In conclusion, TSFLT was shown to be the only prognostic and predictive clinical marker for the treatment effect of nintedanib combined with either docetaxel or pemetrexed in patients with advanced NSCLC of adenocarcinoma histology progressing following chemotherapy. This clinical marker defined that patients with shorter TSFLT who have a poorer prognosis derive a greater PFS and OS benefit from nintedanib. This marker could be used for patient selection, and further investigation is warranted regarding pathways promoting aggressive tumour growth and angiogenic tyrosine kinase inhibitor benefit.
The authors thank all the patients who participated in the LUME-Lung studies and their families, all study centre staff and the worldwide teams at Boehringer Ingelheim, Parexel and Perceptive. Medical writing assistance, supported financially by Boehringer Ingelheim, was provided by Aurora O’Brate, PhD, and Suzanne Patel, PhD, of inVentiv Medical Communications (Maidenhead, UK), during the preparation of this manuscript.
Contributors: BG-M, PS, MG, AM, SN, JB, C-NG, MR, NHH and RK contributed to the conception and design of the analysis. MG, AM, SN, MR and NHH were involved in the provision of patients in the trials on which this analysis was based. BG-M, PS, MG, AM, SN, JB, C-NG, MR, NHH, RK and JVH were involved in data analysis and interpretation. BG-M, NHH, JVH and RK jointly prepared the initial draft of the report and contributed equally. All authors actively contributed to subsequent drafts and provided final approval to submit the report for publication. The corresponding author had full access to all the data in the study and final responsibility for the decision to submit for publication.
Funding: The studies on which this analysis was based were sponsored by Boehringer Ingelheim. Analyses were conducted by Boehringer Ingelheim.
Disclaimer: The academic investigators and representatives of the sponsor, Boehringer Ingelheim, co-designed the trials involved in this analysis. The sponsor’s statistical team (of which BG-M and PS are members) performed the statistical analyses. The corresponding author had full access to all the data in the study and had final responsibility for the decision to submit for publication.

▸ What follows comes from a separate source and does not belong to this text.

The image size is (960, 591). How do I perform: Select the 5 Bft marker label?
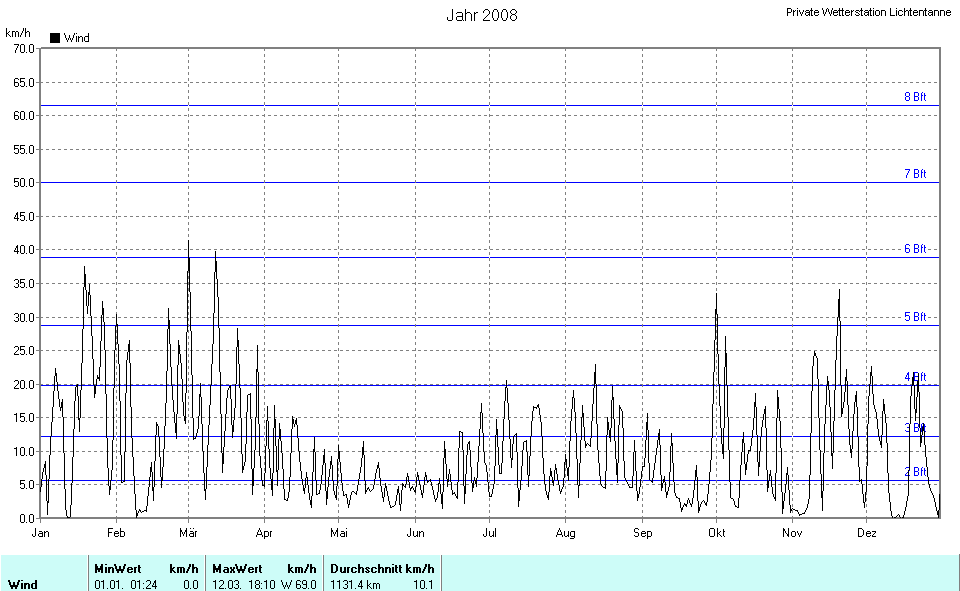914,317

Competing interests: BG-M, JB, PS and RK are employees of Boehringer Ingelheim. C-NG was an employee of Boehringer Ingelheim at the time this manuscript was developed. RK and BG-M have patents pending for Boehringer Ingelheim. MR has received honoraria for lectures and advisory board meetings from Boehringer Ingelheim Pharma GmbH & Co. KG, Hoffmann-La Roche, Lilly, Pfizer, AstraZeneca, Bristol Myers Squibb and Novartis. AM has received honoraria from Boehringer Ingelheim Pharma GmbH & Co. KG for advisory boards. SN has received non-financial support from Eli Lilly, Roche, AstraZeneca and MSD, during the conduct of this study. NHH and MG have no disclosures to declare. JVH has acted as a consultant for Boehringer Ingelheim, GlaxoSmithKline, AstraZeneca and Genentech, and has received research funding from GlaxoSmithKline and AstraZeneca.
Provenance and peer review: Not commissioned; externally peer reviewed.